A developing consensus view is that the US sharemarket is overvalued, certainly by measures such as the Shiller PE (Price to earnings ratio).  Future low returns can be expected based on this measure.

Of course there is some debate about whether this is a bubble. Time will tell.

An earlier Post did touch on this. Another Post put the recent level of sharemarket volatility into a historical context.

 

Furthermore, the consensus view is that although overvalued the risk of a US recession is low. Generally a recession is needed to trigger a large drop in the value of sharemarkets.

None of the following forward indicators are flashing the risk of a recession: Leading Economic Indicators, ISM Manufacturing New Orders, Initial Unemployment Insurance claims, Durable Goods Order, shape of the yield curve (e.g. are longer dated interest rates lower than short dated interest rates, which is often a precursor to recession) and level of High Yield Credit Spreads.

The consensus view is that the US economy will continue to expand in 2018, now into its third longest period of economic expansion. Over time capacity constraints within the economy will grow further (e.g. falling unemployment) and the US Central Bank, US Federal Reserve (Fed), will continue to raise interest rates as the threat of or higher inflation emerge.

This will result in a “classical” ending to the economic cycle where higher interest rates will result in a slowing of economic activity, resulting in a pick-up in unemployment, followed closely by recession, say late 2019 early 2020. Unfortunately the recession will be felt more heavily on Wall Street (e.g. large share price declines) than Main Street.

This article outlines a paper written by James Montier of GMO. He outlines 4 different types of bubbles:

  1. Fad or mania e.g. dot-com bubble, Roaring 20s, and US Housing market
  2. Intrinsic Bubble e.g. Financials prior to the GFC had inflated earnings
  3. Near Rational bubble – the greater fool market, cynical, and they can keep going as long as the music is playing.
  4. Information Bubble

 

Montier argues we are in a cynical bubble (3 above), noting many professional investors acknowledge the US market is expensive yet remain fully invested even overweight, based on a BofA Merrill Lynch survey.

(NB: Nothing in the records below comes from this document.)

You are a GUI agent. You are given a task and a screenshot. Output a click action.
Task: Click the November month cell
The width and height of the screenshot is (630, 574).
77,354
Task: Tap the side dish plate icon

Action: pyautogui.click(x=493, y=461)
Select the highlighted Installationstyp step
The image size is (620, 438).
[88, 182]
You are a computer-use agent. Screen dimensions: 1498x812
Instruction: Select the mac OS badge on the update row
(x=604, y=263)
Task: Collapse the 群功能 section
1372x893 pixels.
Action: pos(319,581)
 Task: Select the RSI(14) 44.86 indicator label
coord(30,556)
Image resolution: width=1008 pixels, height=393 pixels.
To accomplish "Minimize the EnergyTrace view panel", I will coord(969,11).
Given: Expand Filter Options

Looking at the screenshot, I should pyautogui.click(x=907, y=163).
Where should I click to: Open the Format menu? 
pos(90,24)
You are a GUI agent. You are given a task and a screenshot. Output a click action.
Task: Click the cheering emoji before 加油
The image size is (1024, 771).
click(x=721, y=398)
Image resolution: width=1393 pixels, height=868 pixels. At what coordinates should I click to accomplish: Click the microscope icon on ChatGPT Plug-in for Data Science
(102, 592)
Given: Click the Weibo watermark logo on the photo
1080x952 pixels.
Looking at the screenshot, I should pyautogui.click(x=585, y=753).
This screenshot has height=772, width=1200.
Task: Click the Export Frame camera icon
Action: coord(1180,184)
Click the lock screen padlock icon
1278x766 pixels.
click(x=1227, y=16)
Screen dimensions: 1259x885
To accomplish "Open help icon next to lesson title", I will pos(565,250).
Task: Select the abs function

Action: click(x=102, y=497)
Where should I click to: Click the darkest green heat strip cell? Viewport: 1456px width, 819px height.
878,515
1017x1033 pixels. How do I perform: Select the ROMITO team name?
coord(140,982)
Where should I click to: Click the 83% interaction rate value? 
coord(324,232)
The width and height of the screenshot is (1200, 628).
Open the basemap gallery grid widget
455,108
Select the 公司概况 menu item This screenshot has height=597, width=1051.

He agrees with Jeremy Grantham, many of the psychological hallmarks of a Fad and Mania are absent. Grantham has raised the prospect the US sharemarket may be entering a two year “melt-up” period as the next phase of the current “bubble”.

Time will indeed tell.  Nevertheless, the cynical bubble appears consistent with the consensus view above.

 

Mortimer’s article also has some great quotes from John Maynard Keynes, a great investor in his own right.